When I've been a manager hiring fresh graduates I've normally required the applicant's transcript. I accept an unofficial copy but it must match the "official" copy acquired during the "background check" portion of the process.
I usually pay little attention to courses outside of STEM unless grades in those are consistently B or below. I also pay little attention to freshman grades if sophomore and higher grades are significantly better (after all, such improvement shows the ability to, well, improve and perhaps the willingness to try new things, including destructive ones, that were not readily available in the environment they grew up in). I'm somewhat curious why someone got a C in both Comparative Gender Studies and Russian Literature but I mostly want to hear the explanation of why the applicant got that grade rather than the grade itself.
I do pay a LOT of attention to performance in core CS classes - in fact, with possible exceptions for freshman grades, unless it's a very top-tier school the GPA in those courses must be close to 4.0 - especially in programming classes. I do forgive a lower grade in isolated cases where (after talking to the applicant) it turns out the course grade was primarily based on graded "group projects" and it seems that the candidate was likely dragged down by their group's incompetence. However I want to know why the candidate didn't realize the problem early and why they didn't just grab the reins and do the project themselves in order to get a better grade and not worry too much if they were also enabling "free riders".

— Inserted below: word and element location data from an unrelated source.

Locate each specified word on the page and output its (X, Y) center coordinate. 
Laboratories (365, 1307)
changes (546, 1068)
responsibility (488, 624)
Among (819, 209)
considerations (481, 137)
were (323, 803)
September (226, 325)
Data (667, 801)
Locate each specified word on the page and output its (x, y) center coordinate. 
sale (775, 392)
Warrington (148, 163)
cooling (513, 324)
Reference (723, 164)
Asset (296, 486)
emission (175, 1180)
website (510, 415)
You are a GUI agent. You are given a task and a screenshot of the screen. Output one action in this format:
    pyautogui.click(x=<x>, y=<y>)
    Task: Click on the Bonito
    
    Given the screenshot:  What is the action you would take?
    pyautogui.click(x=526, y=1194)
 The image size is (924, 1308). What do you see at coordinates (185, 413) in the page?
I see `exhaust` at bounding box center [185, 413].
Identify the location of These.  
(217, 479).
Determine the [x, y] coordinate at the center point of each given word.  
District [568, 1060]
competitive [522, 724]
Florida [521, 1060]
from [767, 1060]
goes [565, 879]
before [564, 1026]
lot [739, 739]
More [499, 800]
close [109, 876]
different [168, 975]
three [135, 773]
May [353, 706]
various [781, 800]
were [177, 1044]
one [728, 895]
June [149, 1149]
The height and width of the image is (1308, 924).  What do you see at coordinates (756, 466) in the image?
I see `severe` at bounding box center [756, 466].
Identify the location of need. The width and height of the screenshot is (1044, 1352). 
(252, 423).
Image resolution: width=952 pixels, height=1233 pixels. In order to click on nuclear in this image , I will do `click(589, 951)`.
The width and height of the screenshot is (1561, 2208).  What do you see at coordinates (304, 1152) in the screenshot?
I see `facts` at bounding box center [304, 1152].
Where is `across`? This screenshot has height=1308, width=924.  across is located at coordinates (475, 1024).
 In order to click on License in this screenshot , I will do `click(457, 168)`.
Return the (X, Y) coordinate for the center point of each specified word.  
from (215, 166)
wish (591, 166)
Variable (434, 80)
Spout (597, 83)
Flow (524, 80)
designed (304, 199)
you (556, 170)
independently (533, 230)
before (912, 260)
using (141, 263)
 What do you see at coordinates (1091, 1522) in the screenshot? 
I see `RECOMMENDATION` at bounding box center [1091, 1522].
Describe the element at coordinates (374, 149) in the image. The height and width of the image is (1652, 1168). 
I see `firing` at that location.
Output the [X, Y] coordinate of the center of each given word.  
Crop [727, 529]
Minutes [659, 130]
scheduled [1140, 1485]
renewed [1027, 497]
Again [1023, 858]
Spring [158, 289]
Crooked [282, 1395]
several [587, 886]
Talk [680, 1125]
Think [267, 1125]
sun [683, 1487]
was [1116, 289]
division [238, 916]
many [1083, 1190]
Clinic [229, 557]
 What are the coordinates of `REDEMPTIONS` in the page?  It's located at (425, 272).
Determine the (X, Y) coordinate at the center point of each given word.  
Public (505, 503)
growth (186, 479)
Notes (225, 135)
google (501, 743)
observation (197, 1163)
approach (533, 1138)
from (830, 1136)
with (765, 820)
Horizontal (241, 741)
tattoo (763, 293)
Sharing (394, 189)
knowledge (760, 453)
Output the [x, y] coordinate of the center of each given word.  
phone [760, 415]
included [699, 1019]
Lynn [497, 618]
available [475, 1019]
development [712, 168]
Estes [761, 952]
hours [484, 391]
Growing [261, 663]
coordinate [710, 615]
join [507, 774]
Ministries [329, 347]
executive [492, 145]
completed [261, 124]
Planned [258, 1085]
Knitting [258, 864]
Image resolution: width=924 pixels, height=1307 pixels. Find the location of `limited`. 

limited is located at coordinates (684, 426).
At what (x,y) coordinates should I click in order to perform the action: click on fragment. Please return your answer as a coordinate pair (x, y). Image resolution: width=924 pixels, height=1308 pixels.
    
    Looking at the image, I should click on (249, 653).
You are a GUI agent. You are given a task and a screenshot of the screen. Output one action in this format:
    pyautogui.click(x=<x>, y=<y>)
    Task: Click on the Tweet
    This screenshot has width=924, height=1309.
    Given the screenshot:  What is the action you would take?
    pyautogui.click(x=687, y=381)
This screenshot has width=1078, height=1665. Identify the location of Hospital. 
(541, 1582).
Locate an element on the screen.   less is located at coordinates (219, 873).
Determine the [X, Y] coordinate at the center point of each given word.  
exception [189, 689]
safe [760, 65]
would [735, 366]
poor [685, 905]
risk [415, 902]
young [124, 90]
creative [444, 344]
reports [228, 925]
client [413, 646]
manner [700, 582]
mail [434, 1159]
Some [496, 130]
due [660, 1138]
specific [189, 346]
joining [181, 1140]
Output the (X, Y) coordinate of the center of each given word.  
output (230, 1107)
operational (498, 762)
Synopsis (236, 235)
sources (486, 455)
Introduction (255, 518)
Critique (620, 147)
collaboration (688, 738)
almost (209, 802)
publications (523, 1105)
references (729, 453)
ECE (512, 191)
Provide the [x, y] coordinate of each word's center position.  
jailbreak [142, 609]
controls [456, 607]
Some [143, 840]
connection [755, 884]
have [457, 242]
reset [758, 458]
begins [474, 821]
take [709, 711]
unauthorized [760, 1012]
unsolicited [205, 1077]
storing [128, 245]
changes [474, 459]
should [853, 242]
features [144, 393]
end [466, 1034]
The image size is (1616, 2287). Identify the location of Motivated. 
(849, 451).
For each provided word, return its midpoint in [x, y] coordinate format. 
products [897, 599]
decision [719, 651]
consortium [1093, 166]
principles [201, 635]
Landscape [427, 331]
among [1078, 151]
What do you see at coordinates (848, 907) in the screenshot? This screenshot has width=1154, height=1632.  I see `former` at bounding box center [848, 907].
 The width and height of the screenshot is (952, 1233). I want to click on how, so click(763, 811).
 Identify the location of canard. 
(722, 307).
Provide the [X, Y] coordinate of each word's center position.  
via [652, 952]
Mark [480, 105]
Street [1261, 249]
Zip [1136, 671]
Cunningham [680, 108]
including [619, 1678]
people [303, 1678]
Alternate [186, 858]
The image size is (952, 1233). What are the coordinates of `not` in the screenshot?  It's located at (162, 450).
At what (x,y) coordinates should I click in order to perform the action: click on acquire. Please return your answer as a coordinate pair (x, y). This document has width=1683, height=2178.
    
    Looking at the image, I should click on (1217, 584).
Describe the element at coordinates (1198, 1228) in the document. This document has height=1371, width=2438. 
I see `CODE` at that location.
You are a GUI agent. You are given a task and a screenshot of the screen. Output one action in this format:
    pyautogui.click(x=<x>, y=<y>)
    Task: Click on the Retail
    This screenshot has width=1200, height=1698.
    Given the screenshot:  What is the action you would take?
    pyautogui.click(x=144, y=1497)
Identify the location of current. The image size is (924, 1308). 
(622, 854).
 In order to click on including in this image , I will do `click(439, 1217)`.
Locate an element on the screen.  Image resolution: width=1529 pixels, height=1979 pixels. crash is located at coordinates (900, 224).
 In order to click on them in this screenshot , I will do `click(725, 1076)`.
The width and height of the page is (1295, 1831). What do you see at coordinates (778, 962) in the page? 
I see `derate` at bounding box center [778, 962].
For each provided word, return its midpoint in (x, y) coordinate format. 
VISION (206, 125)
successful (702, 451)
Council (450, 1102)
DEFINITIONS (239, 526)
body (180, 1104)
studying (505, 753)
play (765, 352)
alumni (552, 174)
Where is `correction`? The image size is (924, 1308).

However, it would be very helpful for the transcript to have, next to the grade, an indication of where the student's grade sits among grades issued in that section of the course (perhaps the percent of the students in the class getting a lower grade but excluding those who failed the course). If the candidate got a B in Analysis of Algorithms 101 but 90% of the class got lower than a B, that's much different than if they got an A but only 10% of the class got lower than an A as in the former case there was differentiation I can rely on while in the latter there is no useful differentiation so I would pretty much ignore that grade as meaningless.